Ainsi, la première étape pour obtenir ma liberté était d’éliminer les délais. Avec le support Web, je peux créer à un rythme libre, contrairement aux séries hebdomadaires qui paraissent dans les magazines. Ensuite, j’ai arrêté d’engager des assistants. Je devais vérifier les dessins, donner des instructions et calculer leurs salaires… Toutes ces tâches visant à maintenir mon environnement de travail impactait trop ma vie (bien sûr, lorsque j’étais sur Tokyo Ghoul, ils m’ont aidé à produire de superbes planches et je leur en suis très reconnaissant.
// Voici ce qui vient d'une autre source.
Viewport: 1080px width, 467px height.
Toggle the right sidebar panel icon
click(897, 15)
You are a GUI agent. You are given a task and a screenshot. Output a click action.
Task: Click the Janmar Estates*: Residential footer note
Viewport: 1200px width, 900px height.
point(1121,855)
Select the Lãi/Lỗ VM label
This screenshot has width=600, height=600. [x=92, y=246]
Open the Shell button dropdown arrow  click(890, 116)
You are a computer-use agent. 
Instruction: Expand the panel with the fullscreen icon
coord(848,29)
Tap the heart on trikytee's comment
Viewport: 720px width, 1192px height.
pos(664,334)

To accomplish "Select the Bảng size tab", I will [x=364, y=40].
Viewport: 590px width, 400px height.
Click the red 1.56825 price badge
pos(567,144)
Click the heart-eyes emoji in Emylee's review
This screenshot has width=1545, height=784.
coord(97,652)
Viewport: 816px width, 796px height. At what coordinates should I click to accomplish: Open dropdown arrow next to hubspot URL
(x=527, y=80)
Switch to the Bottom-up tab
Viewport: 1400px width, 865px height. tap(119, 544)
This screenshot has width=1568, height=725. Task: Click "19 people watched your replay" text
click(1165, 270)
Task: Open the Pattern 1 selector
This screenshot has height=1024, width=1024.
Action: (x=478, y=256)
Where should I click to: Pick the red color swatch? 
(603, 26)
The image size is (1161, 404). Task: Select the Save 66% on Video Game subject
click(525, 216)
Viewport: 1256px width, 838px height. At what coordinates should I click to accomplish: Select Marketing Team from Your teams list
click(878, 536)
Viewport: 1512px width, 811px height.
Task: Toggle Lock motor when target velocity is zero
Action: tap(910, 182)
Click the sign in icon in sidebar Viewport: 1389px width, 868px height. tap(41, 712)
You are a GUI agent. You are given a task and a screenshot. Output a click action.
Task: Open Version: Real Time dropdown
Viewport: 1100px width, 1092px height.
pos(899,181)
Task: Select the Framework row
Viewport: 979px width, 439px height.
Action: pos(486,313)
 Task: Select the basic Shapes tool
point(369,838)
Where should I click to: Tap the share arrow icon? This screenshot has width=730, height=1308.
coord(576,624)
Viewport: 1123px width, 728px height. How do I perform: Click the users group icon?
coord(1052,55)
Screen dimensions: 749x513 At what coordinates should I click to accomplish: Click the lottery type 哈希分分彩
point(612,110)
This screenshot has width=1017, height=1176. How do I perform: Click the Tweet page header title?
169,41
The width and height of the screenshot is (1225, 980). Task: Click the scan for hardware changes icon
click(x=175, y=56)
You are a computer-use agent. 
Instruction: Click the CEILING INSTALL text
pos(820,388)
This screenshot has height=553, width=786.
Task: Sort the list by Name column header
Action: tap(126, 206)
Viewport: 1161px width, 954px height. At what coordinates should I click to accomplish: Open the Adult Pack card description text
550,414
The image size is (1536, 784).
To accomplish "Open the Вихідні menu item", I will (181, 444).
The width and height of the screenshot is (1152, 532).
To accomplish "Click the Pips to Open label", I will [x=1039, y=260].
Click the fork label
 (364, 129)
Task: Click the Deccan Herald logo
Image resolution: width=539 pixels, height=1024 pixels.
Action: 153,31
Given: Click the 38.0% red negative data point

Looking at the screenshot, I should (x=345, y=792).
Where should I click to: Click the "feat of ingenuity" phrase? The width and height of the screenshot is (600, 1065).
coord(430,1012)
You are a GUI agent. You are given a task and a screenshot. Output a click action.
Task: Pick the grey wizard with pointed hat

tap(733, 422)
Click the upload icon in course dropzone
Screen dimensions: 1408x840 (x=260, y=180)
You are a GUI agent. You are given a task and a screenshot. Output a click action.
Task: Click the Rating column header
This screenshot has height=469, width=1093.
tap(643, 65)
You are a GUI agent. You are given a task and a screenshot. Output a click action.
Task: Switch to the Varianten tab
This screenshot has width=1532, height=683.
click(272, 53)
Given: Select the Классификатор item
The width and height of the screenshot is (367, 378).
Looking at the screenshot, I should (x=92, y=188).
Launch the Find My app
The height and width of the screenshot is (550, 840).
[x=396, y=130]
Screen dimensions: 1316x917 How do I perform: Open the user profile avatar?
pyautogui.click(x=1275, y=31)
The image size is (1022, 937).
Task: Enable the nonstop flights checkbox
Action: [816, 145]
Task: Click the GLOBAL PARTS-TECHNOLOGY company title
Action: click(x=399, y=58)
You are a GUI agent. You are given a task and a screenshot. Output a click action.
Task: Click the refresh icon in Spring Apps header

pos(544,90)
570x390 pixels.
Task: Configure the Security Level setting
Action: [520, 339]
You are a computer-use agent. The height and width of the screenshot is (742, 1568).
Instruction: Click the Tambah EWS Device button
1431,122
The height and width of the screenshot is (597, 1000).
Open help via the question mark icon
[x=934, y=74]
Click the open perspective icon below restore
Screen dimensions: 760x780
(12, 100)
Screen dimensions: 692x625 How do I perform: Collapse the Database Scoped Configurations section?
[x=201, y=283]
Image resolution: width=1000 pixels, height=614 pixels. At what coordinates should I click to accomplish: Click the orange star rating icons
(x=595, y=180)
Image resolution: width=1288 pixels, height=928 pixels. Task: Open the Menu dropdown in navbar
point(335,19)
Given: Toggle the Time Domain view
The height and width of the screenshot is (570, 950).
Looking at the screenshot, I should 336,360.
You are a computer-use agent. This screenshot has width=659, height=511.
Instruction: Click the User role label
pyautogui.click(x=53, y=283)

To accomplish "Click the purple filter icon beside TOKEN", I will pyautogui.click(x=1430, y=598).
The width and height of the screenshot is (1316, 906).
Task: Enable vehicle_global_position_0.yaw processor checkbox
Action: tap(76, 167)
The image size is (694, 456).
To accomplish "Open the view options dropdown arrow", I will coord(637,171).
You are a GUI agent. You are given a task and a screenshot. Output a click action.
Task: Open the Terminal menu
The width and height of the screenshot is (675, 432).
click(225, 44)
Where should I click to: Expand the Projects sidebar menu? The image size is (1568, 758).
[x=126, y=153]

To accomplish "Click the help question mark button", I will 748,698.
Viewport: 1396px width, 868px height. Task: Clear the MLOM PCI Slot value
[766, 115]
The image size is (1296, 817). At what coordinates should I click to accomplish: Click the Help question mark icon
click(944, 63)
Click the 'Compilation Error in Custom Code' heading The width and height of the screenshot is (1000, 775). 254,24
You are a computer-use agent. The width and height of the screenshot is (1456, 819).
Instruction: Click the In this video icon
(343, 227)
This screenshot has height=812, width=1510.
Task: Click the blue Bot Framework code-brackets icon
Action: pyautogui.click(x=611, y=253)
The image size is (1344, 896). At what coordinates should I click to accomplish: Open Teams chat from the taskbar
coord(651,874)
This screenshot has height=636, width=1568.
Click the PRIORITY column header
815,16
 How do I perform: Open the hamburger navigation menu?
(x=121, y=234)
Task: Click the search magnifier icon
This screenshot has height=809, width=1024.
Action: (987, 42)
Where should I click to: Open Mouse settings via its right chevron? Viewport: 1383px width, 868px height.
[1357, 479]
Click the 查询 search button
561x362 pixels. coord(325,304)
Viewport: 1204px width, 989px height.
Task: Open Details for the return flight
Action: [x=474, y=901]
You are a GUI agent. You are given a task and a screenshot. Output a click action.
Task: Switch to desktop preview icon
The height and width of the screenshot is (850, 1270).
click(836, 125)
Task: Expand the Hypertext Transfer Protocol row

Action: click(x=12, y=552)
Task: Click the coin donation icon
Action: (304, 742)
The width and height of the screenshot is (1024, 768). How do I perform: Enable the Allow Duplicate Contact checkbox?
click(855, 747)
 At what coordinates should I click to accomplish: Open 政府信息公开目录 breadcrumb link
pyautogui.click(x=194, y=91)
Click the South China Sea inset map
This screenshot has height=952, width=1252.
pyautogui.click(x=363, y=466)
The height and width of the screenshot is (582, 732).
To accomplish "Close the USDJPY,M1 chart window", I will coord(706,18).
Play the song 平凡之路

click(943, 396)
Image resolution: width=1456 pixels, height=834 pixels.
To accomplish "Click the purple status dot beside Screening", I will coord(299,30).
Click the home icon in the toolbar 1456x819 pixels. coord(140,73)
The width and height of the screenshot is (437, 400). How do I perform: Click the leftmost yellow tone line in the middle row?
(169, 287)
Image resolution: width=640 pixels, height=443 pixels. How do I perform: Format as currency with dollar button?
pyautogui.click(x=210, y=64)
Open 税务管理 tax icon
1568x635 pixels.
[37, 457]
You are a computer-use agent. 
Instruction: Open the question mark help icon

J’aimerais toujours qu’ils m’aident). J’ai décidé de supprimer toutes ces heures et de pouvoir tout produire par moi-même.
Sur Choujin X, c’est moi qui dessine chaque plan, sauf indication contraire. Quant aux outils, j’ai utilisé Celsys/Comic Studio pour Tokyo Ghoul. L’outil qui lui succède, Clip Studio, est apparu pendant la série, mais je n’ai pas eu le temps de faire la transition et j’ai continué à utiliser l’ancien outil jusqu’à la fin de la série. Après la fin de la sérialisation, j’avais du temps, alors j’ai migré vers Clip Studio (j’ai tellement aimé sa multifonctionnalité que j’ai commencé à l’utiliser non seulement pour le manga mais aussi pour des illustrations couleur).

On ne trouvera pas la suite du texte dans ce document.